◆ Material for the task
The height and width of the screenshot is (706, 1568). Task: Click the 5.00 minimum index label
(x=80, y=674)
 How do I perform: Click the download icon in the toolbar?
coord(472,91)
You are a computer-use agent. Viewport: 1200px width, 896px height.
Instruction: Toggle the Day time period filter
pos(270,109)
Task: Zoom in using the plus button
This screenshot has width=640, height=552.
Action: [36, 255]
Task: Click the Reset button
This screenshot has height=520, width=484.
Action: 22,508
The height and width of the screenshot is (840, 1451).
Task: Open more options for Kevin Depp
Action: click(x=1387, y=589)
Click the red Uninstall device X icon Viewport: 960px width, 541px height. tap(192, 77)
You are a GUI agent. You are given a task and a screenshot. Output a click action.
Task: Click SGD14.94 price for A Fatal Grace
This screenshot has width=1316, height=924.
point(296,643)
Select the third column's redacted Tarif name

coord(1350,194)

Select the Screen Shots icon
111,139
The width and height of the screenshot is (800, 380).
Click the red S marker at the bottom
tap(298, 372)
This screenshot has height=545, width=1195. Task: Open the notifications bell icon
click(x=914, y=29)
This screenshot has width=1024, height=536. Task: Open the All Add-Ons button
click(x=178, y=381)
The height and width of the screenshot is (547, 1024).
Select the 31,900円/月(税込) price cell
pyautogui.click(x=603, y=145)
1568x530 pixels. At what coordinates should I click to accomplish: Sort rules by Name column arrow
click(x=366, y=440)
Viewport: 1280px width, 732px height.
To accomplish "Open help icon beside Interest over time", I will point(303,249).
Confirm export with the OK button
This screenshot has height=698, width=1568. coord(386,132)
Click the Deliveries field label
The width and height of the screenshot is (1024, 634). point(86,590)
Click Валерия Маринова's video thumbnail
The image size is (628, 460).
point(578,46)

◆ Exercise
What you write must be the entries restated word for word, from the opening line through the one holding "Task: Click the Reset button", with nothing else.

◆ Exercise answer
The height and width of the screenshot is (706, 1568). Task: Click the 5.00 minimum index label
(x=80, y=674)
 How do I perform: Click the download icon in the toolbar?
coord(472,91)
You are a computer-use agent. Viewport: 1200px width, 896px height.
Instruction: Toggle the Day time period filter
pos(270,109)
Task: Zoom in using the plus button
This screenshot has width=640, height=552.
Action: [36, 255]
Task: Click the Reset button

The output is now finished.